As it approached OSIRIS-REx Bennu in late 2018, OSIRIS-REx was able to observe Jupiter, adding to his science mission, prior to entering an initial orbit at the start of December 2018. It then spent most of the month generally characterising the asteroid, detecting hydrated minerals in the form of clay across the asteroid’s surface, suggesting it was once a part of a larger object rich with frozen water, offering a further pointer to how life-forming minerals and water may have been carried to Earth and the inner planets.

On December 31st, 2018 OSIRIS REx closed to just 1.75 km above Bennu’s surface, allowing it commence an extensive remote mapping and sensing mission which allowed the science team to identify potential areas which might be suitable for gathering one or more samples. In reaching that altitude, OSIRIS-REx set a new record for the closest distance any spacecraft has orbited a celestial object, beating ESA’s Rosetta mission’s orbit of 7 km around the comet 67P/Churyumov–Gerasimenko.

In all, 14 months were spent carefully surveying Bennu, allowing for potential sample-gathering sites to be identified, with the spacecraft closing to just 1 km above the asteroid, breaking its own record and allowing a final survey of the four preliminary landing sites so a final selection could be made. In the end, a site dubbed “Nightingale”, a fairly open shallow depression on the asteroid’s surface, was selected, and the mission moved to the rehearsal phase.

Image sequence showing the rotation of Bennu, imaged by OSIRIS-REx at a distance of around 80 km. Credit: NASA Goddard

In order to collect samples, OSIRIS-REx had to make physical contact with the asteroid in a “touch and go” (TAG) manoeuvre. This would see the spacecraft deploy a robot arm underneath itself. Called the Touch-And-Go Sample Arm Mechanism or TAGSAM, this spring-loaded arm carried a camera system and, on its end, a sample gathering system. The craft would then use its thrusters to gently push itself down towards Bennu, bringing the sample head into contact with the asteroid’s surface.

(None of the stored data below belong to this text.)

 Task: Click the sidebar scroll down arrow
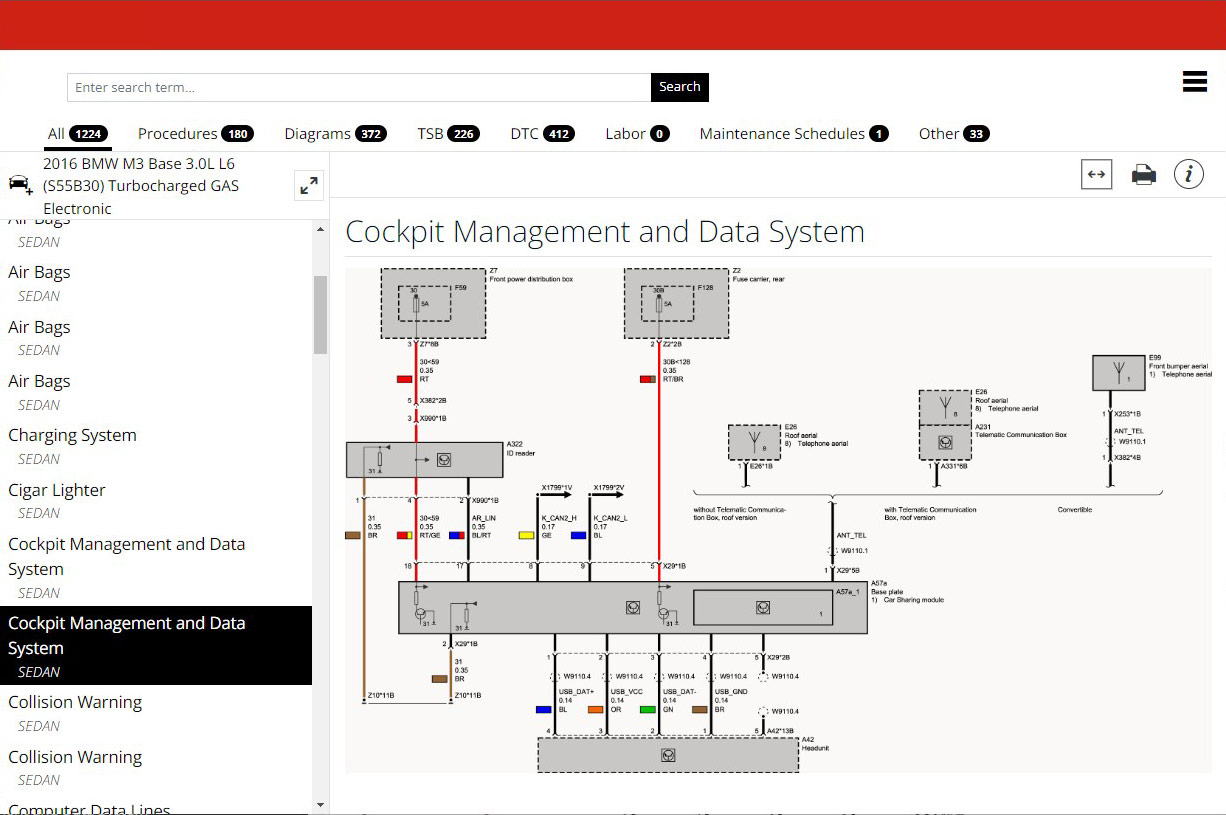pos(320,804)
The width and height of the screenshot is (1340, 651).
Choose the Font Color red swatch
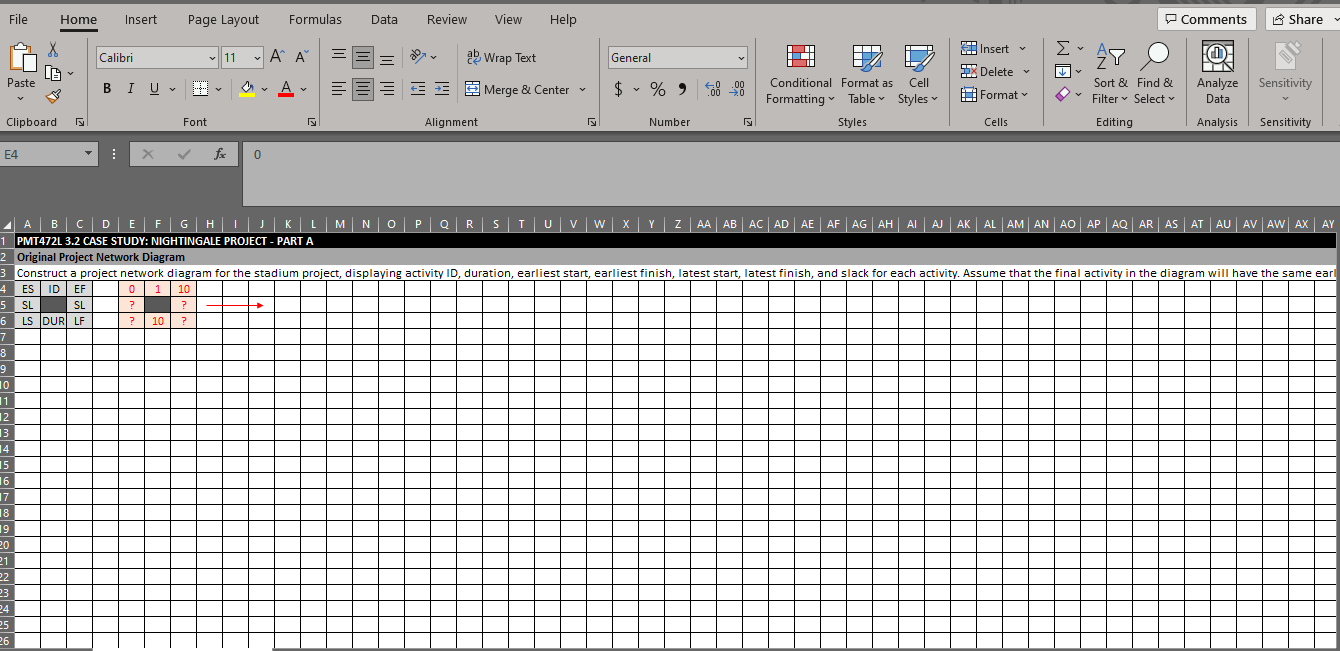point(288,89)
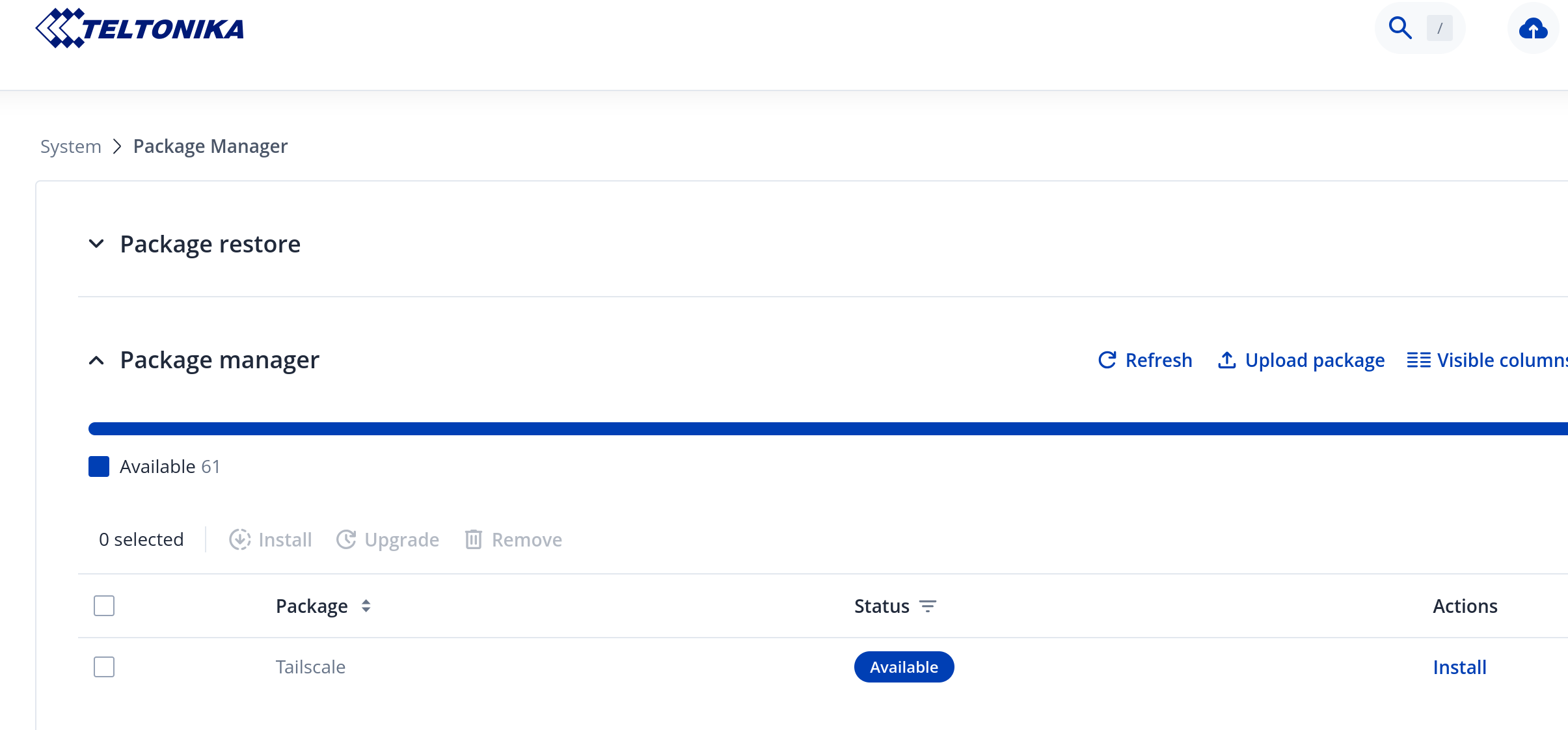Viewport: 1568px width, 730px height.
Task: Click Package Manager breadcrumb item
Action: pyautogui.click(x=210, y=146)
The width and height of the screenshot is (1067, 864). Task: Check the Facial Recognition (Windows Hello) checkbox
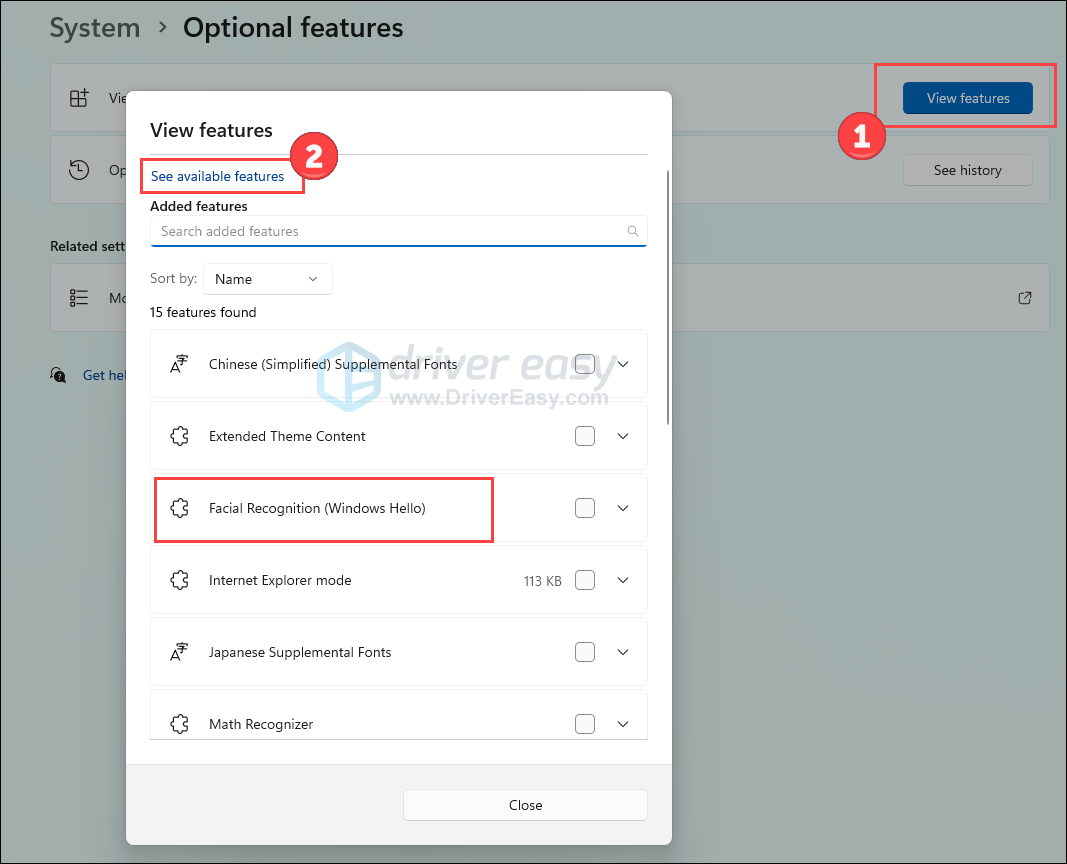point(585,508)
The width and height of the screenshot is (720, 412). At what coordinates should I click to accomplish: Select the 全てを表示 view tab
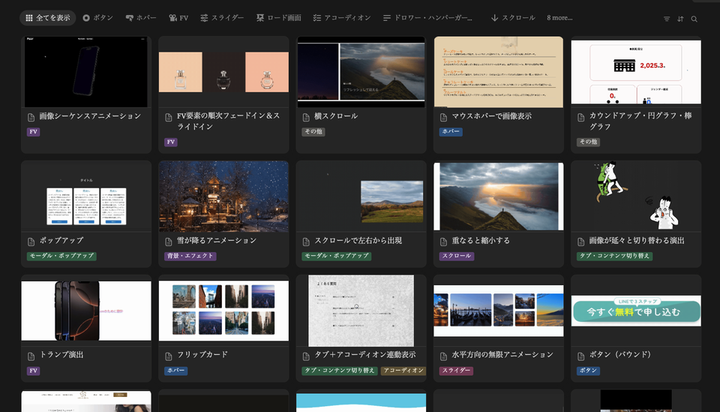[x=47, y=18]
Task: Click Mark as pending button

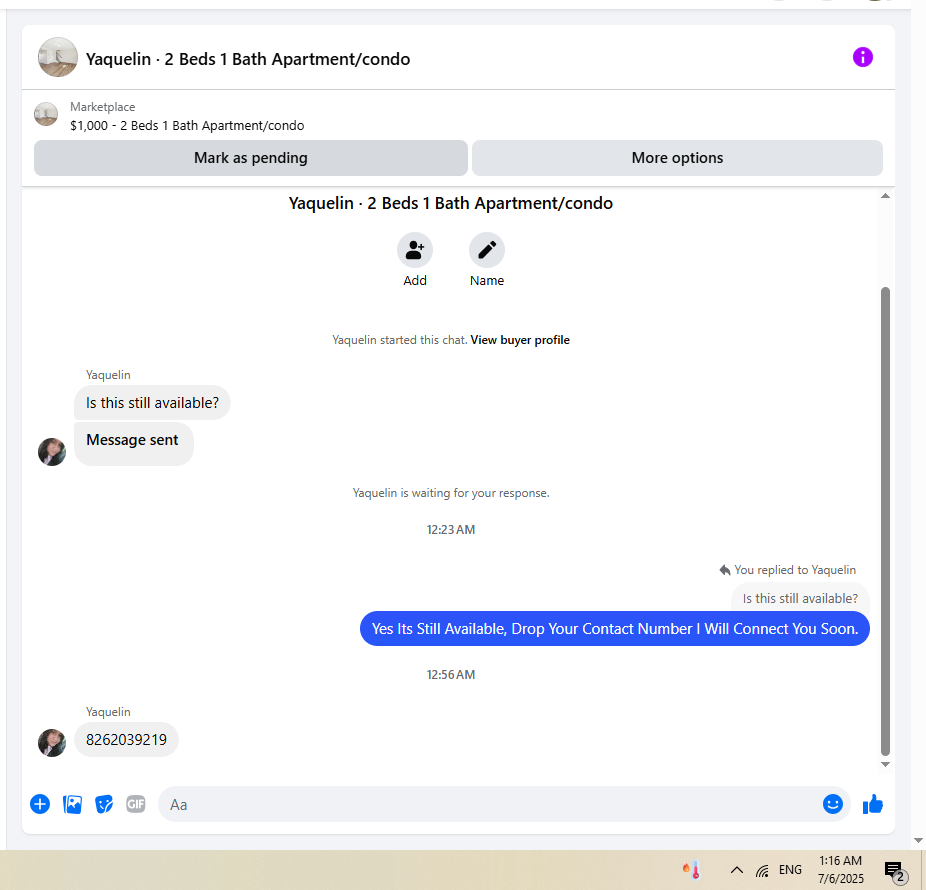Action: [250, 158]
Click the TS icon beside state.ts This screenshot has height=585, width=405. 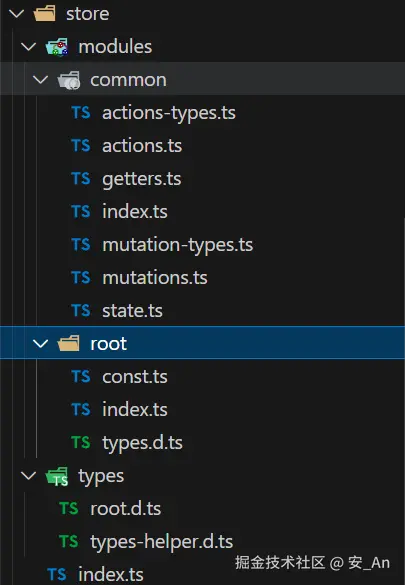pos(81,310)
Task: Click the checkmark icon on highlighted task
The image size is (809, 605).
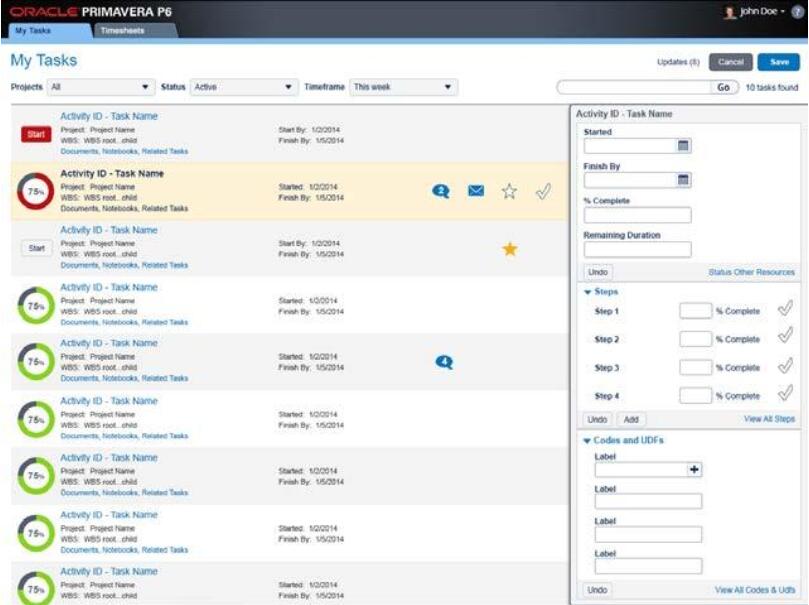Action: click(543, 191)
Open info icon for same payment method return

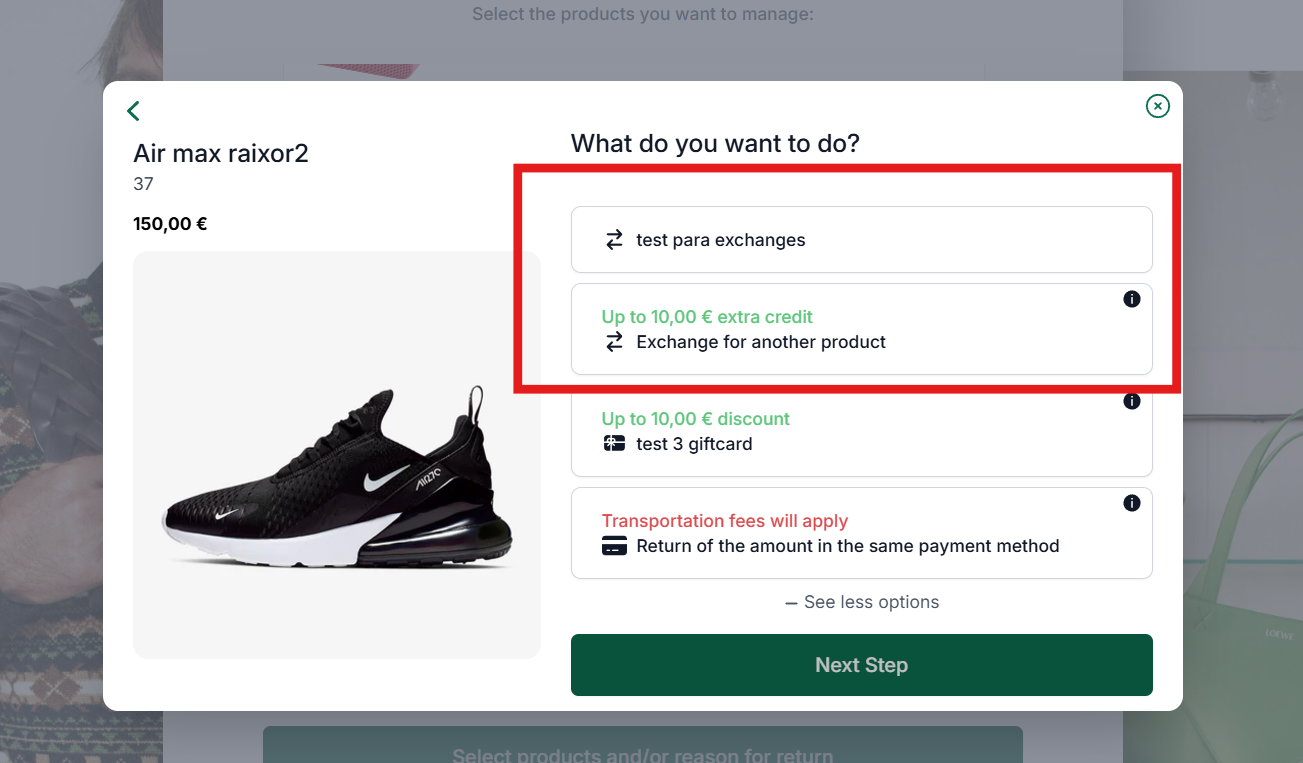click(x=1132, y=503)
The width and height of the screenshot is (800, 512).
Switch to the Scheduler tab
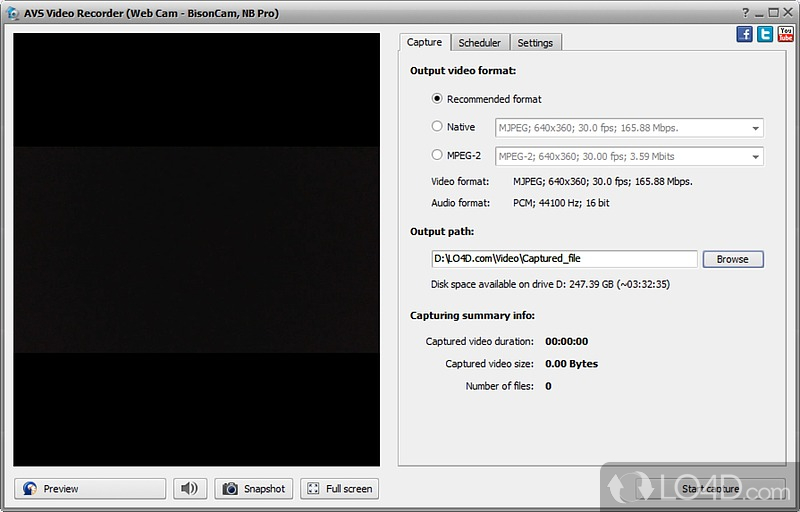click(480, 43)
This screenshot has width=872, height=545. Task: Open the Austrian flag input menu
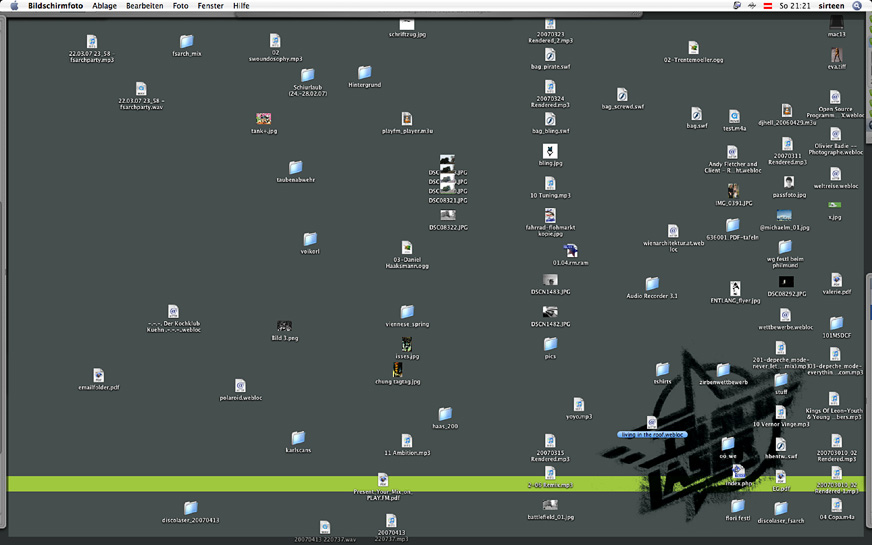click(766, 6)
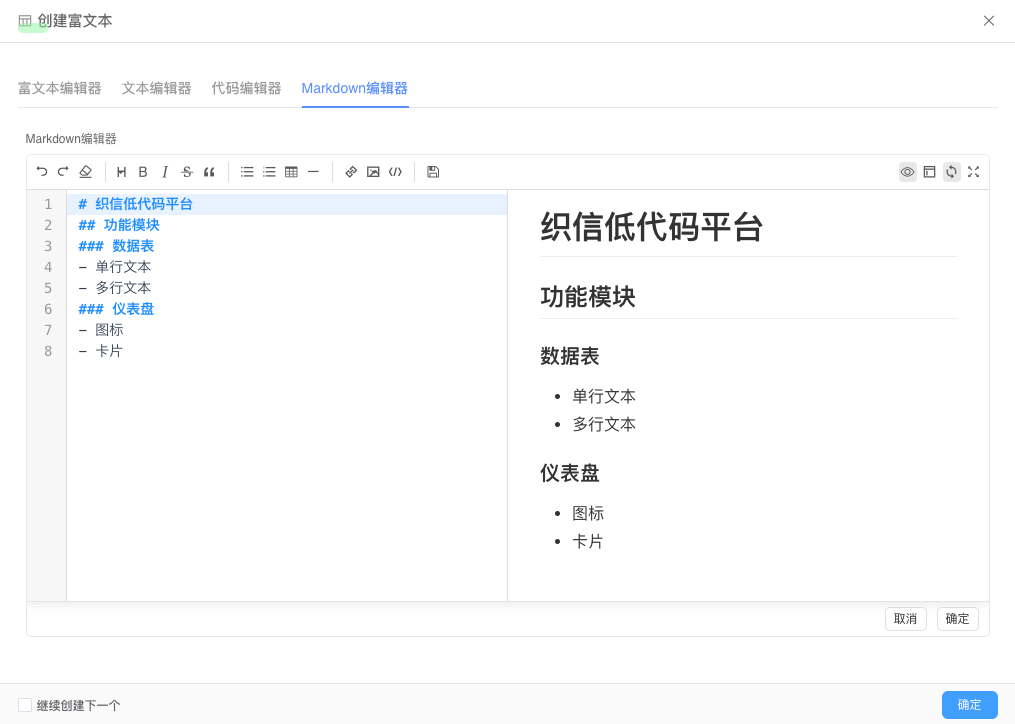Open the 代码编辑器 tab
Viewport: 1015px width, 724px height.
[245, 88]
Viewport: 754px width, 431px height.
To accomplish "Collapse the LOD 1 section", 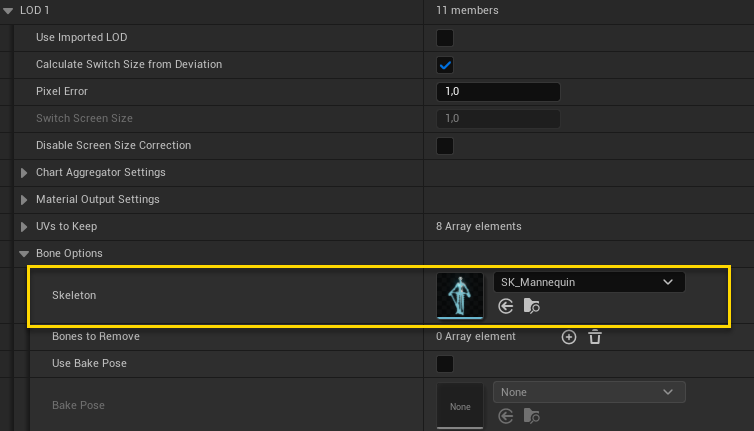I will point(10,11).
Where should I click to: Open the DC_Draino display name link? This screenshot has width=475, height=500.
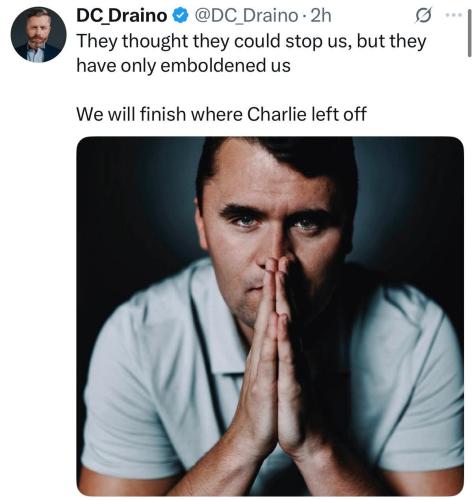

At this point, several things would happen in rapid succession: the springs in the arm would absorb the spacecraft’s motion, allowing it to maintain contact for a second or two as a jet of inert nitrogen would be directed at the surface under the sample head in order to blast material up into it while Velcro-like rings on the end of the head would snag dust particles and the like. Then, as the springs in the arm recoiled under the mass of the spacecraft and very gently push it back away from the asteroid, allowing a Mylar cap to close over the sample head, trapping whatever had been captured inside the head. Finally, once the spacecraft was sufficiently clear of the asteroid – 40m or so -, OSIRIS-REx would fire its thrusters an position itself back in orbit a few hundred metres above the asteroid, where the sample gathering operation could be assessed for success and from which, if required, a further attempt made to grab material.

A computer simulation of OSIRIS-REx making contact with asteroid Bennu. Credit: NASA

All of this was obviously quite complex – and due to the the delay in communications between vehicle and Earth, had to be carried out entirely autonomously. Hence the rehearsal phase of the mission. These were carried out in April and August 2020, with the first bringing the craft to within 65 metres of the sample site and the second stopping just 40 metres above it. Both saw the craft go through all phases of the TAG operation, sans actually touching the asteroid, with a small burst from the thrusters substituting from the recoil of the TAGSAM springs to push it away from the asteroid once more. Both rehearsals were flawless and paved the way for the first – and only, as it turned out – sample gathering attempt.